While Emmett spends some of her time seeing patients and performing cochlear implant surgery, her primary focus is on research into hearing loss disparities, in an effort to improve access to care for people, particularly children, in underserved areas. She wants to identify individuals who are either at risk of developing hearing loss or are already experiencing it but haven’t yet been diagnosed and help them access affordable preventive care and treatment.
“The center isn’t limited to children, but my heart lies with children,” Emmett said.
“Childhood hearing loss has a lifelong impact,” she said, citing effects on speech and language development, the ability to learn in school and eventually the ability to obtain a job. “But it can often be prevented if we identify the problem early and make sure children have access to the care that they need. To tackle this problem takes thinking about this from several different perspectives.”
The Center for Hearing Health Equity, the only center of its kind in the world, is the home to research conducted by two multicenter networks that Emmett runs. The Global HEAR (Hearing Loss Evaluation, Advocacy & Research) Collaborative is an international research network that includes a multidisciplinary group of investigators from 28 countries. HEAR USA, the United States branch of the collaborative, has six sites. Both are dedicated to reducing disparities in hearing loss across the country and worldwide.
Emmett moved her four NIH grants to UAMS from Duke. Three of them are HEAR Collaborative endeavors, including two ongoing randomized trials involving more than 20,000 children in about 100 schools in the Appalachia region of Kentucky and rural Alaska to develop a new model of telehealth-based preventive care. The trials stemmed from the work that was the subject of the June 15 Lancet article and highlight innovations being developed by Robler.
In the third HEAR Collaborative grant, Emmett and Robler are partnering with industry and academic partners in South Africa to develop an inexpensive mobile health tympanometer to screen for middle ear disease that is often a precursor to hearing loss. The cell phone–based screening device is being designed to be used by teachers and community health workers to screen children in schools instead of relying on audiologists with advanced degrees — a scarce resource in rural and underserved areas.

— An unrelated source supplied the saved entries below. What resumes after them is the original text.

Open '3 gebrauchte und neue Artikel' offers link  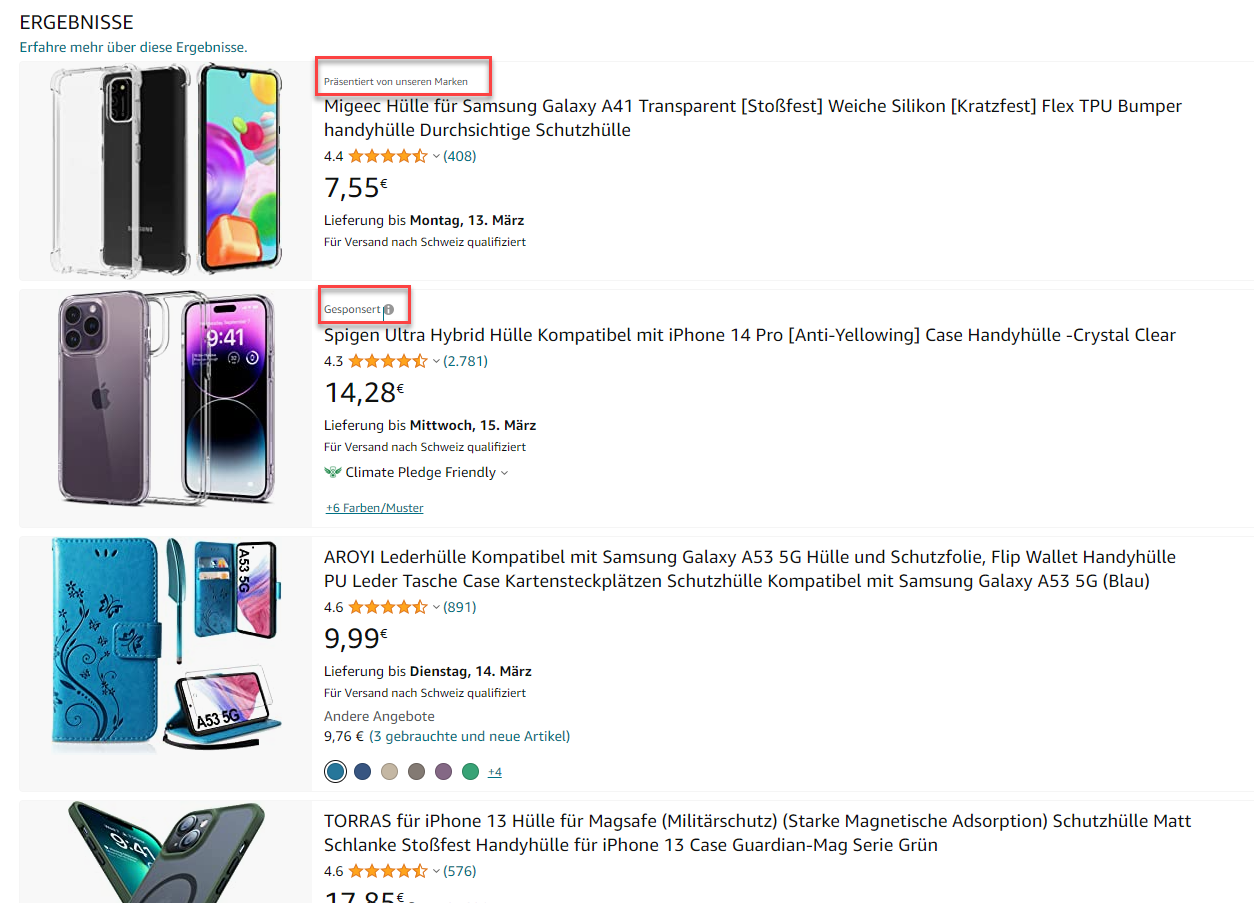click(470, 736)
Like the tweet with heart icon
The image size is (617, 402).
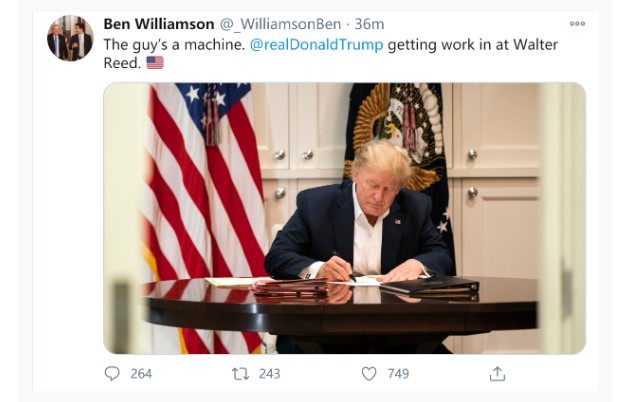[369, 374]
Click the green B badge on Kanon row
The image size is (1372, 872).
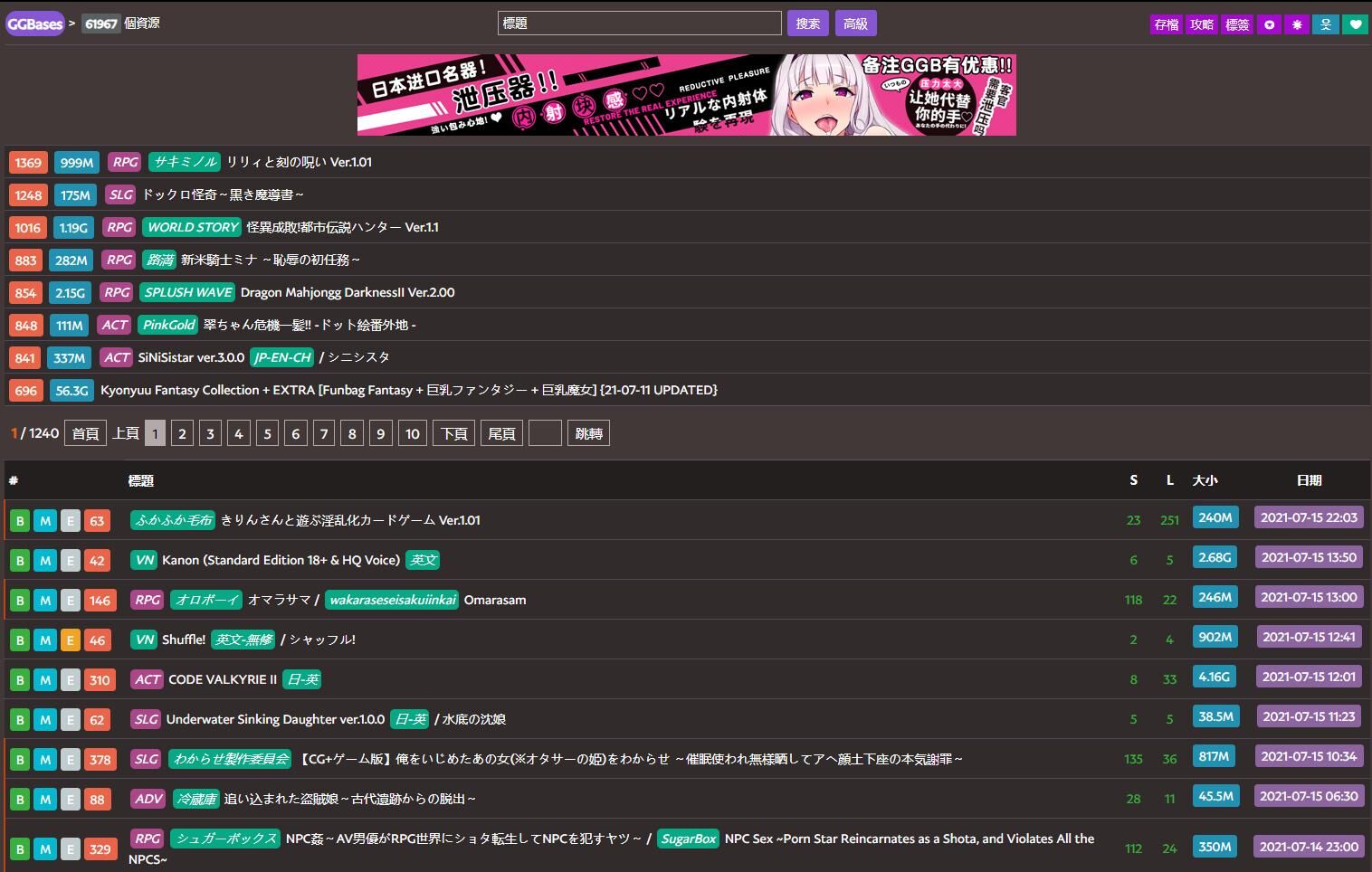20,561
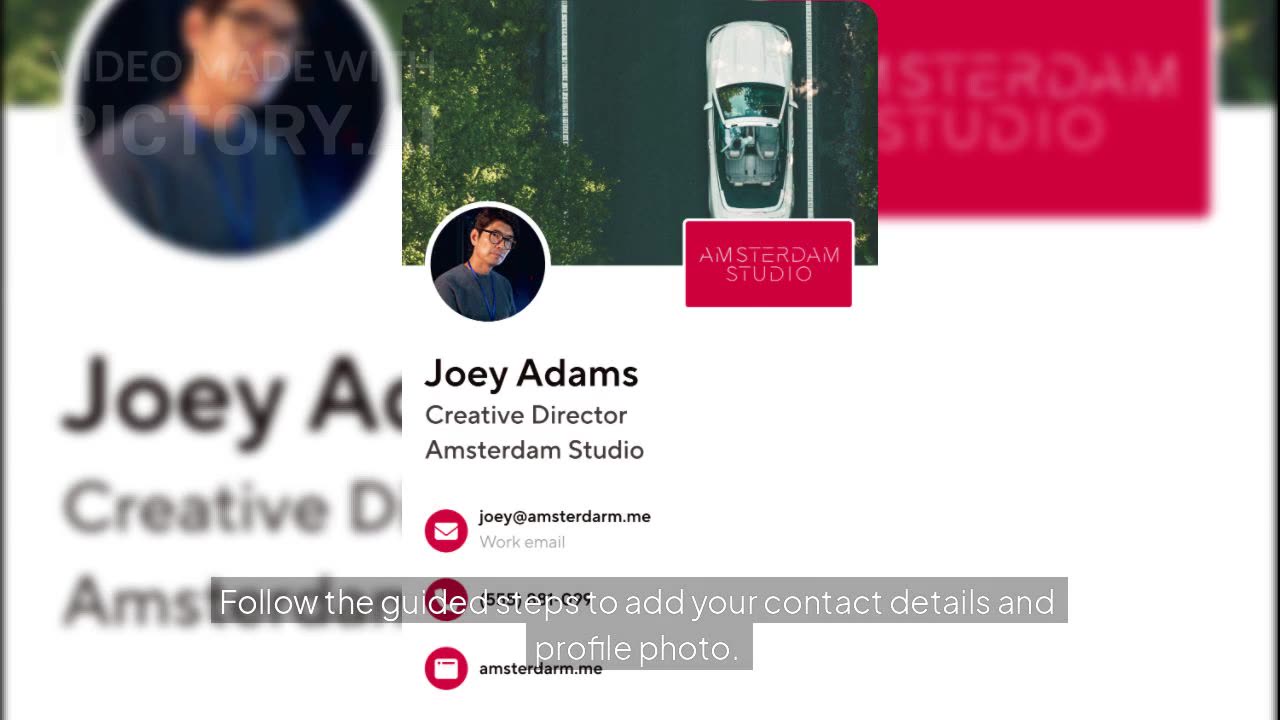The image size is (1280, 720).
Task: Click the red browser window website icon
Action: (x=446, y=668)
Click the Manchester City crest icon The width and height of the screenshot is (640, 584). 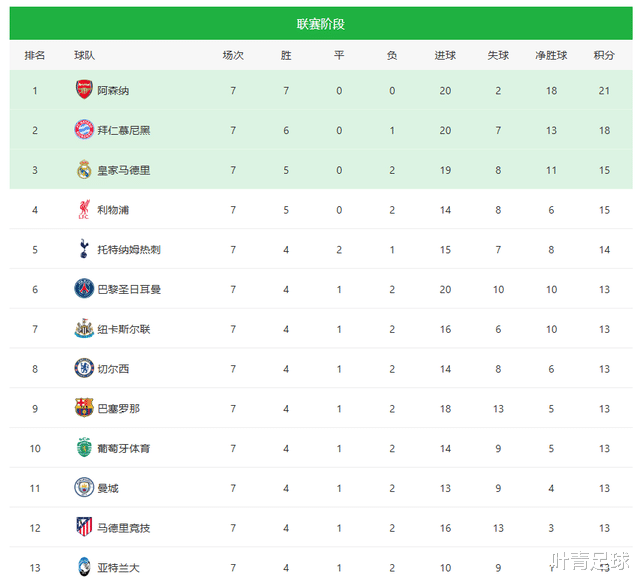(x=84, y=487)
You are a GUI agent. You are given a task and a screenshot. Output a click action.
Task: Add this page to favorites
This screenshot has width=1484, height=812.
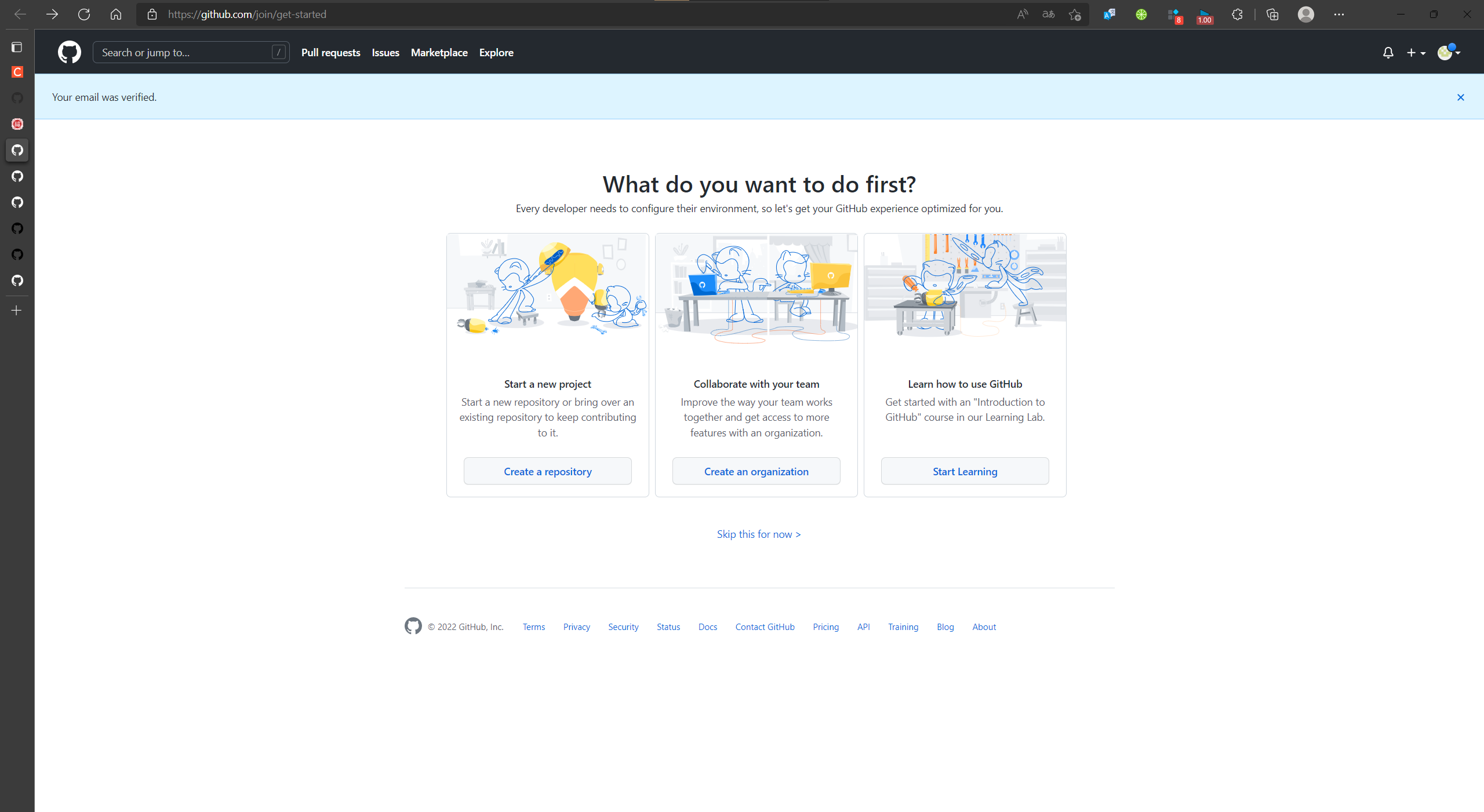click(x=1075, y=14)
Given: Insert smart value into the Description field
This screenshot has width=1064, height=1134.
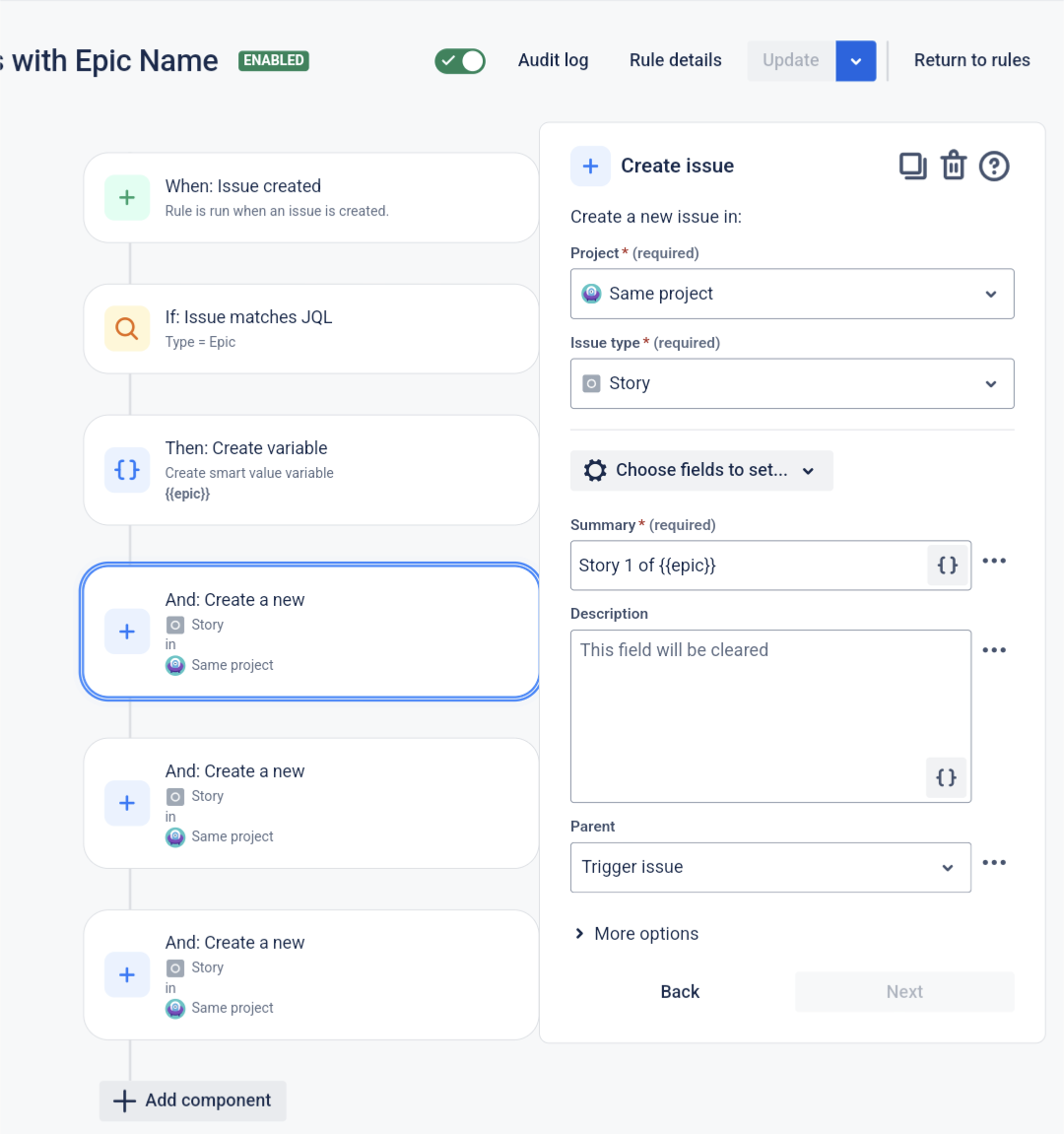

In addition, they have a cohort study underway on childhood hearing loss in Alaska to help determine why hearing loss is so common in Alaska Native children and to identify modifiable risk factors such as nutritional and environmental factors that could be addressed to reduce hearing loss moving forward.
“There is no standardized method across the country to screen children for hearing loss,” Emmett said, adding that even after rural children with hearing loss are identified, they often never receive the care they need.
“Our plan,” she said, “is to change that, and completely alter the paradigm for detecting hearing loss early and ensuring access to treatment. My goal is to eventually eliminate preventable childhood hearing loss through early detection and effective intervention.”